# BetterFrame deployment

## Recommended: Docker services + native kiosk

Run server, Angie/nginx, and Node-RED in Docker Compose. Only Angie publishes a
host port. The BetterFrame backend ports and Node-RED are internal to the Docker
network, which forces `/nrdp/`, `/in/kiosk/`, and admin traffic through the
proxy auth rules.

```bash
cd /opt/betterframe
docker compose -f deploy/docker/docker-compose.yml up -d --build
```

Published:

- `80` -> Angie/nginx public edge

Internal only:

- `18080` -> admin service
- `18081` -> kiosk API service
- `18082` -> kiosk WebSocket service
- `1880` -> Node-RED

Access first-run setup at:

```text
http://<pi-ip>/setup
```

Node-RED editor is reachable only through:

```text
http://<pi-ip>/nrdp/
```

The proxy has four route surfaces:

- BetterFrame web/API: `/`, `/setup`, `/admin/*`, `/auth/*`, `/static/*`,
  `/api/admin/*`, `/api/kiosk/*`, `/api/pair/*`, `/ws/kiosk`
- Kiosk-only Node-RED ingress: `/in/kiosk/<node-red-path>`
- Kiosk-only Node-RED dashboards: `/dash/*`
- Public Node-RED HTTP-in URLs: any otherwise-unmatched root path, plus
  `/in/public/<node-red-path>`

For example, a Node-RED `http in` node at `/test1` is public at
`http://<pi-ip>/test1` and also available at
`http://<pi-ip>/in/public/test1`. Kiosk-authenticated traffic to that same
Node-RED path uses `http://<pi-ip>/in/kiosk/test1`.

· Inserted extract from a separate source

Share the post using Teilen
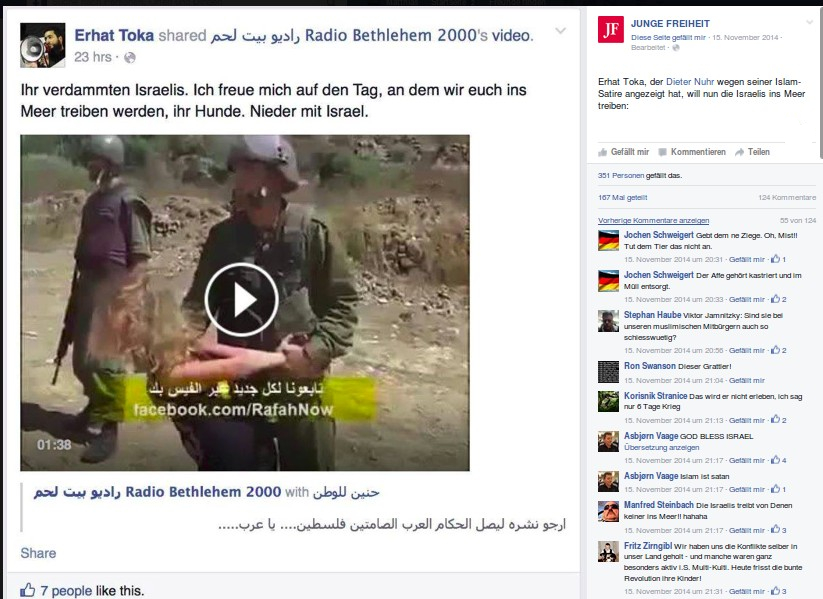Viewport: 823px width, 599px height. (x=752, y=152)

Do not publish `18080`, `18081`, `18082`, or `1880` on the host.

If migrating from an older native install, stop the old host daemons first:

```bash
sudo systemctl disable --now betterframe-server betterframe-nodered angie nginx 2>/dev/null || true
```

## Kiosk

The kiosk still runs natively on the Pi because it needs Wayland/HDMI, GTK,
GStreamer, display power control, and local hardware access.

```bash
sudo apt install -y libgtk-4-dev libgstreamer1.0-dev \
    libgstreamer-plugins-base1.0-dev gstreamer1.0-plugins-good \
    gstreamer1.0-plugins-bad gstreamer1.0-libav \
    gstreamer1.0-gtk4 libwebkitgtk-6.0-dev libssl-dev

curl --proto '=https' --tlsv1.2 -sSf https://sh.rustup.rs | sh
source ~/.cargo/env

cd /opt/betterframe/kiosk
cargo build --release
sudo install -Dm755 target/release/betterframe-kiosk /opt/betterframe/kiosk/betterframe-kiosk

mkdir -p ~/.config/systemd/user
cp /opt/betterframe/deploy/systemd/betterframe-kiosk.service ~/.config/systemd/user/
systemctl --user daemon-reload
systemctl --user enable --now betterframe-kiosk
```

Kiosks should point at the proxy URL, not direct backend ports:

```bash
BETTERFRAME_SERVER=http://<pi-ip> /opt/betterframe/kiosk/betterframe-kiosk
```

## Native server mode

Native server mode is for development only. Run it manually when debugging; do
not install host daemons for BetterFrame server, Angie, or Node-RED in
production. The Docker stack owns those services.